Daha geçen yıl Şengal’de yaşayan Êzidî Kürtler’in yaşadığı o korkunç trajedi karşısında dilimiz damağımız çekilmiş halde “bize su verin” diye haykırmıştık. IŞİD vahşetinden Şengal Dağı’na sığınmak zorunda kalan Êzidî Kürtler haftalarca aç ve susuz kalmış, açlıktan ve özellikle de susuzluktan çocuklar evet en çok çocuklar acı çekmiş, hastalıklarla ve hatta ölümle boğuşmuşlardı. Birçok kundaklık bebeğin, oyun çağında çocuğun susuzluktan kırıldığını, kuruduğunu, çekildiğini ve hayata veda ettiğini gördük. Ama dünya ortasından ikiye ayrılmadı, çatlamadı, yarılmadı.

“Bize su verin” diye haykırdık, sesimizi duydular ve bu yıl bize su verdiler. O kadar su verdiler ki, iki yaşında Âlan Kurdî’nin Ege Denizi’nin tuzlu sularıyla dolmuş bedeni kıyıya vurdu. Bir anda dünya Âlan’ı konuşmaya başladı. Benzer bir fotoğrafı olmadığı için üç yaşındaki ağabeyi Galip’ten bahseden yoktu ama. “Suriyeli sığınmacı” olarak basına yansıtılan Âlan, Memê Âlan’ın rüzgar kanatlı, kar beyazı, rahvan atı Bozê Rewan’a binerek sessizce uçup gitti. Kimseler görmedi. Dünyalara sığdırılamamış Kürt halkının dünyalara sığamamış iki yaşındaki çocuğu Âlan Kobanêli bir Kürt olarak anılmaya başladığında da yine aynı sessizlikle gündemden düşmeye başladı. Âlan’ın tesadüfen çekilmiş kıyıya vurmuş bedeninin fotoğrafı Şengal’deki çocuklar için su isteyen bizleri sarstı en çok. Âlan’ın suyla katledilmiş bedeninin nasıl can verdiğini düşündükçe ciğerlerimize su dolmaya başladı. Her yerimizden, gözlerimizden bile tuzlu sular fışkırdı, boğulduk, nefessiz kaldık. İnsanın ve doğadaki tüm canlıların minnetsiz hakkı olan su ve havanın nasıl ölüm aracına dönüştürüldüğünü gördük.

Âlan Kurdî’nin suyla dolu cansız bedeni halen gözümüzün önündeyken Cizre’de günler süren “sokağa çıkma yasağı” denilen ablukanın kırılmasının ardından düşen fotoğraflarda harabeye çevrilmiş kenti gördük, o kentte avludaki betonun çatlaklarına birikmiş suları emmeye çalışan Âlan’ın yaşıtı bir çocuğun resmini gördük. Dilimiz damağımız kurudu yine. Şengal ile Ege kıyıları arasında gidip geldik. Cizre’nin günlerce susuzluğa, açlığa dahası ölüme boğulmuş, ama eğilmemiş tablosu arasından bu fotoğrafa çakılı kaldık. Dünya yine çatlamadı, ortadan ikiye ayrılmadı, döndü, dönmeye devam etti. Beton çatlağı arasındaki su birikintisine dünyamız o çatlaktan içeri sızdı Cizre’nin altında eridi kaybolup gitti.
★ ★ ★ ★ ★ ★ ★
• _Alıştırmalar_
**a.** Seçilmiş metne göre Âlan Kurdî'nin ağabeyinin adı ne ve kaç yaşında?
**b.** Seçilmiş metnin "Daha geçen yıl" sözlerinden "ayrılmadı, çatlamadı, yarılmadı." sözlerine kadar uzanan kısmını aynen yeniden yazın.
Bundan sonraki girdilerin seçilmiş metinle hiçbir ilgisi yoktur.
★ ★ ★ ★ ★ ★ ★
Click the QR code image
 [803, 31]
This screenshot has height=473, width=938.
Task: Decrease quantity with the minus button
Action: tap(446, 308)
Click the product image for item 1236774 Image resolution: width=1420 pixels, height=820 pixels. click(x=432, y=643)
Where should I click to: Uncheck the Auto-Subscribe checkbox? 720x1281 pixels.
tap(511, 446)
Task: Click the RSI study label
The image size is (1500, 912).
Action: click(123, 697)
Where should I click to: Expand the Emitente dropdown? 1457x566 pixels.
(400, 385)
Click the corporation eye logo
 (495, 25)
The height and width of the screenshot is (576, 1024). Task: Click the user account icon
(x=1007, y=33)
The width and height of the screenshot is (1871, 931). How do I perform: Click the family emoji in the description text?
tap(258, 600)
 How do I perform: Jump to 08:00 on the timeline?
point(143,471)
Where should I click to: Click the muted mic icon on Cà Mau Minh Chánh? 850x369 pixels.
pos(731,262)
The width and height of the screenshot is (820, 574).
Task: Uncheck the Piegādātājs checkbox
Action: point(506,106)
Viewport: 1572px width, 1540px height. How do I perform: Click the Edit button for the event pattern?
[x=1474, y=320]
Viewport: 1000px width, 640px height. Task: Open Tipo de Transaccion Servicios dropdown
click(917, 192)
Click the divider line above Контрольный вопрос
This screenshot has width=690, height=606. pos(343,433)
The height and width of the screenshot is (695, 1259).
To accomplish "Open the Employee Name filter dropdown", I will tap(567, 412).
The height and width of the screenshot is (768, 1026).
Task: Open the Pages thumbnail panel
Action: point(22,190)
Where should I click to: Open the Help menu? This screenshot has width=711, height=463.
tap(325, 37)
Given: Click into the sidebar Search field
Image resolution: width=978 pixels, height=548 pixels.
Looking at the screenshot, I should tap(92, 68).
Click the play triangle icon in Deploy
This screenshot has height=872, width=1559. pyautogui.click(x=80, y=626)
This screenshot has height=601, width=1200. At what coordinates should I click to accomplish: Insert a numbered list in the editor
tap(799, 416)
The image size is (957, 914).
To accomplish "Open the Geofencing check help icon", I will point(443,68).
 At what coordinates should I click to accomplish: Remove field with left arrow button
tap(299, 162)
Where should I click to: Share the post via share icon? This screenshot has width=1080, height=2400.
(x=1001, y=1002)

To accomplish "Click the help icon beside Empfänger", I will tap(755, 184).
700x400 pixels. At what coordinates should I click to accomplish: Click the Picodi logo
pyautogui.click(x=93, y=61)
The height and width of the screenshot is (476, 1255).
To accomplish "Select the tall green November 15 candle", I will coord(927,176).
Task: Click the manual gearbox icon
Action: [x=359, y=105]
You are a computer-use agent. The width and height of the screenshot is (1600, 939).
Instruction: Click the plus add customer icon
★ ★ ★ ★ ★ ★ ★
• _Çözümler_
**a.** Adı Galip, üç yaşında.

**b.**
Daha geçen yıl Şengal’de yaşayan Êzidî Kürtler’in yaşadığı o korkunç trajedi karşısında dilimiz damağımız çekilmiş halde “bize su verin” diye haykırmıştık. IŞİD vahşetinden Şengal Dağı’na sığınmak zorunda kalan Êzidî Kürtler haftalarca aç ve susuz kalmış, açlıktan ve özellikle de susuzluktan çocuklar evet en çok çocuklar acı çekmiş, hastalıklarla ve hatta ölümle boğuşmuşlardı. Birçok kundaklık bebeğin, oyun çağında çocuğun susuzluktan kırıldığını, kuruduğunu, çekildiğini ve hayata veda ettiğini gördük. Ama dünya ortasından ikiye ayrılmadı, çatlamadı, yarılmadı.